Hopefully you can see how powerful this is. The categories create a clear path that gentle nudges people towards trying more of these activities. Towards ascribing them more value and understanding how fun and instructive games are. How an escape room themed around dinosaurs teaches kids a whole lot more about that time period and archeology than a dry text book. How a fun quiz about movies teaches them a lot more than forcing them to do the same rote exercises again and again.

I guess most people would now show some fake humility and state that they don’t “want to change people’s minds” or “want to force their opinions on others”. I’m not one of those ;)

I truly believe that our current systems of education are not just useless, but actively extremely harmful to everyone involved. The faster we can make people open up to alternatives, the faster we can switch to something far better, the happier I’d be. If I can earn an income for the first time in my life at the same time, well, that’d just be a nice bonus if you ask me.

That doesn’t mean, though, that the webshop is extremely political or in-your-face. Nothing of the sort. I don’t “explain” this track anywhere, or tell people to take these steps in any way. It’s always better to show than to tell. To put your money where your mouth is. Actions speak louder than words.

The webshop exists so I can show the kinds of experiences I’m talking about. I put in the work, I make the darn things, and now others can experience for themselves what I could never properly express in words. The magic of playing together. The magic of sharing an experience, and growing and learning as you go. The magic of a world where children are not treated as slaves, to be penalized for not obeying random rules all day, but actually allowed to develop in a natural and effective way. And, most of all, in freedom.

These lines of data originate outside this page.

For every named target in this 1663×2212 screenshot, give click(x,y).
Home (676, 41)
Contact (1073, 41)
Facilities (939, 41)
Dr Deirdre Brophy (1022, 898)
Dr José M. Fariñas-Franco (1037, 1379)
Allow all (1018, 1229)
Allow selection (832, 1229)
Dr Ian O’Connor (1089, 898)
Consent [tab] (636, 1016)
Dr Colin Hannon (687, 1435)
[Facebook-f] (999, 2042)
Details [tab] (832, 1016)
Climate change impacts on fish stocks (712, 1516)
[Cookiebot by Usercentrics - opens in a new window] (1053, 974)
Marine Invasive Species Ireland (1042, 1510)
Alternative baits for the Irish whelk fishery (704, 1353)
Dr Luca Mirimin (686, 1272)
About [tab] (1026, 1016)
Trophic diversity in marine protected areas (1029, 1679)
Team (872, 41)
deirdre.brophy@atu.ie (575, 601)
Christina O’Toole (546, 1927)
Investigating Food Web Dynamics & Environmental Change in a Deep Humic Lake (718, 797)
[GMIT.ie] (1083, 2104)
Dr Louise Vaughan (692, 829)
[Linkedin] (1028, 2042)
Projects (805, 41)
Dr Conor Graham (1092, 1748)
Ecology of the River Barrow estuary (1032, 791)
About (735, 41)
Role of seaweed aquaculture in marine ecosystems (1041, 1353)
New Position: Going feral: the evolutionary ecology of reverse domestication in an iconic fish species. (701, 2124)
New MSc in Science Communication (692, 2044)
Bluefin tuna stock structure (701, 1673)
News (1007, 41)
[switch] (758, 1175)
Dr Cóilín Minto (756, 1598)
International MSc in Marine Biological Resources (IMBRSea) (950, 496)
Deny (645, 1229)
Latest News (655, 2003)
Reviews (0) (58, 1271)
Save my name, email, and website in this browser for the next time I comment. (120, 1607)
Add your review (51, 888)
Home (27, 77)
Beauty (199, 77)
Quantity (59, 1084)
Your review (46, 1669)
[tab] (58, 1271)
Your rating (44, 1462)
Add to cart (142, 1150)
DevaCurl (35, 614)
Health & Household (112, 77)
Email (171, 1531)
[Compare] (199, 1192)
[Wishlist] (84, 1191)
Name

All my experience tells me that this is the way to go. All my previous articles with the actual arguments, research, and proposed solutions for education never seemed to do much. People either already agreed, or they called me an imbecile after the first line and left. People need gentle nudging, a long-term track towards change, if they are to get rid of some deeply-held belief.

With that structure in place, the webshop’s setup and content became clearer. Not entirely clear, mind you. There are still some categories that are not really related to this. Some categories that were also renamed a bunch of times, and shuffled around, as I wondered how often I’d actually need them.

For example, I used to have a category for “bonus material” for my existing projects. The idea was nice. Maybe I’d released a book, but had to cut a few chapters I liked. Now you can buy those chapters and read them anyway!

In practice, however, this would be the kind of thing that feels more natural to give away for free. To share. To make accessible to all, because it’s so instructive, because it’s so small, and because I don’t want to get into the mind-set of “monetize every single fucking thing you do”.

Instead, that category was dissolved over time. The idea was taken over by something more valuable: “Sneakpeeks”. Instead of merely sharing some tiny unreleased thing, actually share the entire source code/assets/history of a project. Give people a sneak peek behind the curtain, with full transparency, full “use this however you wish”. That’s far more valuable. That’s something for which I dare ask a little money in return.

Anyway, these were my thoughts about the core structure of the webshop and how it came to be. I essentially looked at things I could sell, then divided them into roughly even categories, which mostly create a nice track from “this is just an activity” to “hey, play board games as education”.

It wasn’t perfect at launch. It probably never will be. But it’s something I can stand behind.